• **SOURCE DATA**:
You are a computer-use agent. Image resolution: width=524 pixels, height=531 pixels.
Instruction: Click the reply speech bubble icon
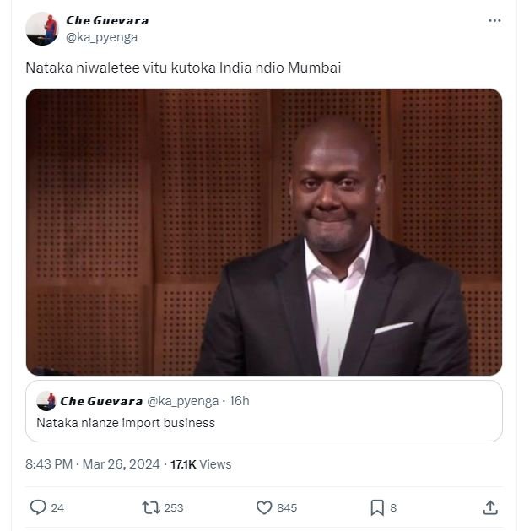tap(37, 507)

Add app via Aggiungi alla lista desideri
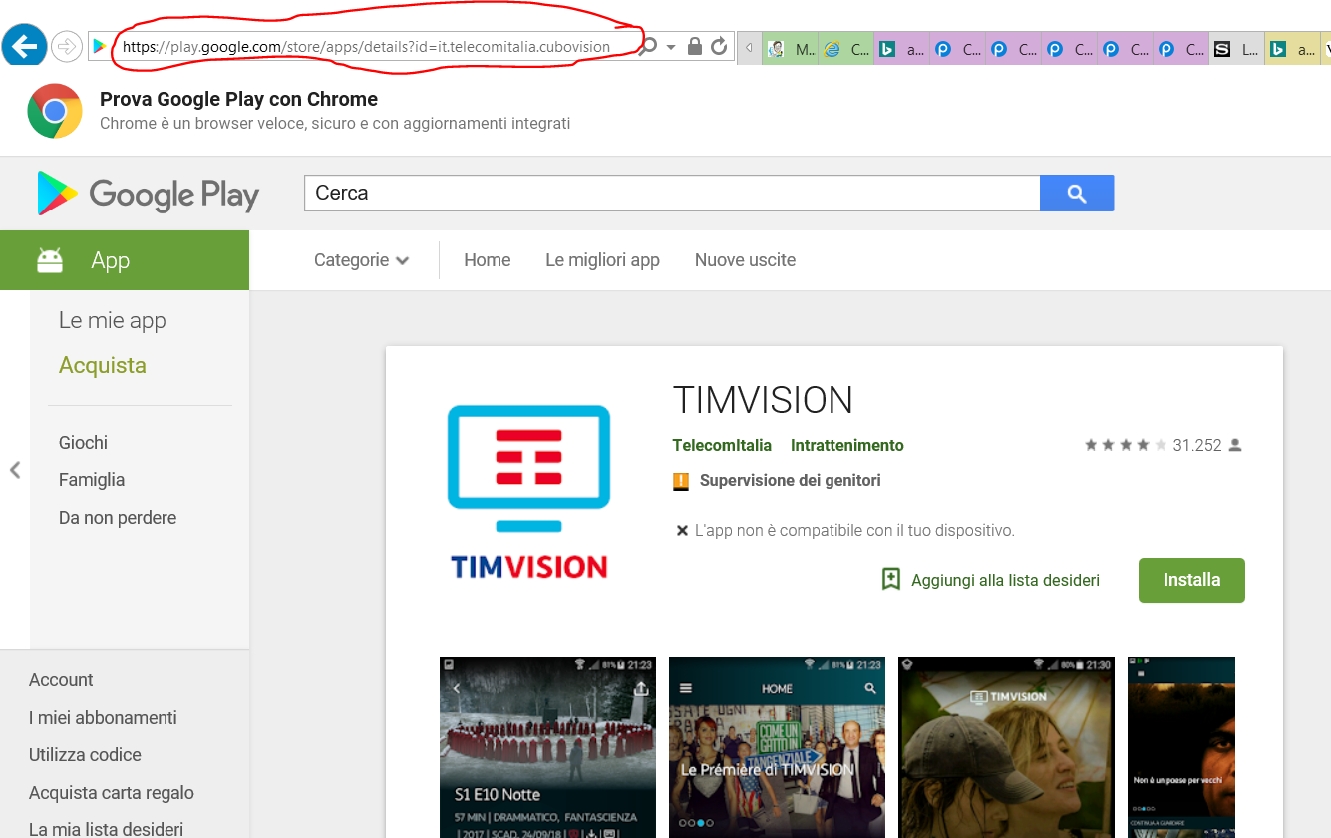[991, 580]
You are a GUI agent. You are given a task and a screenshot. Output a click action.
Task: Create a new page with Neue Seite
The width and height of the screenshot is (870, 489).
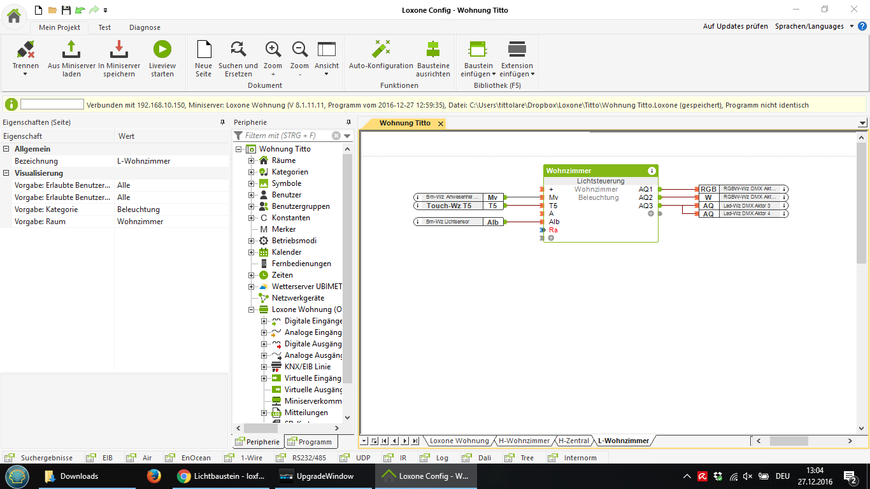(203, 50)
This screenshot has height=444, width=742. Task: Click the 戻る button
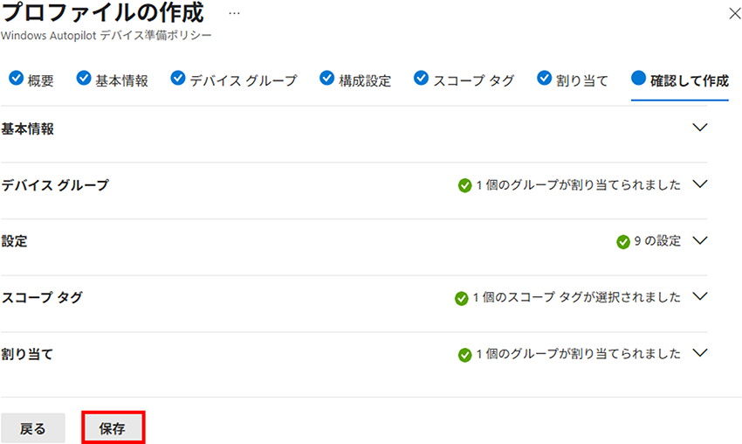(x=32, y=428)
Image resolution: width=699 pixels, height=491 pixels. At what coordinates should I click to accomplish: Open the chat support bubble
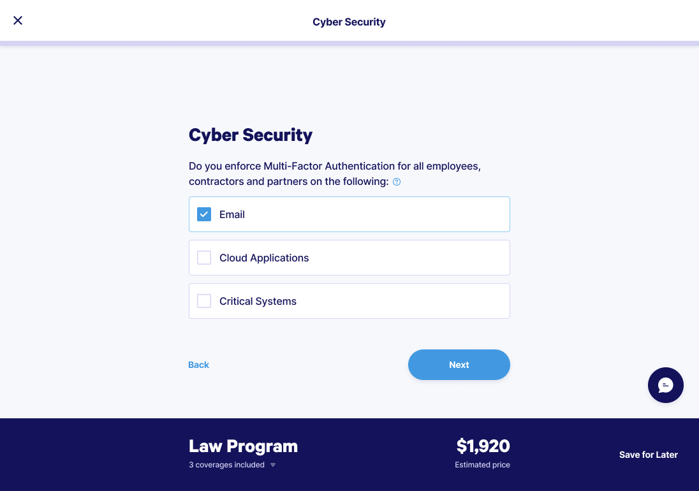(665, 385)
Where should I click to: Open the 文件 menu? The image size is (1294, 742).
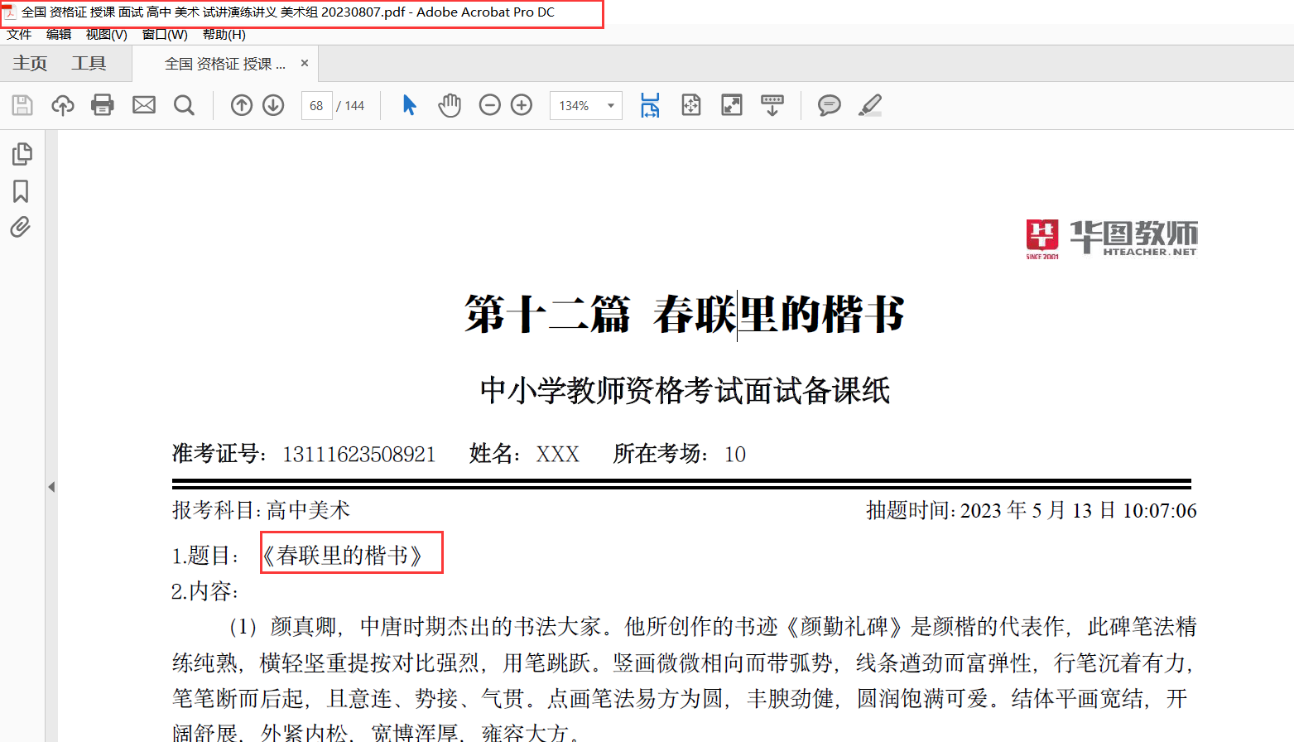click(19, 35)
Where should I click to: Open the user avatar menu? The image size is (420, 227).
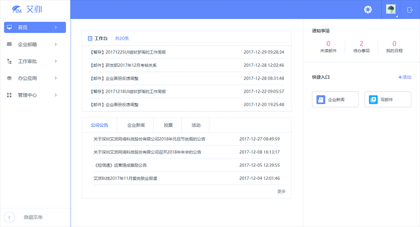[390, 9]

• **TASK DESCRIPTION**:
Pull every line containing "agent" from the data.

• **SOLUTION TO THE PROBLEM**:
You are a computer-use agent. Image resolution: width=524 pixels, height=531 pixels.
You are a GUI agent. You are given a task and a screenshot. Output a click action.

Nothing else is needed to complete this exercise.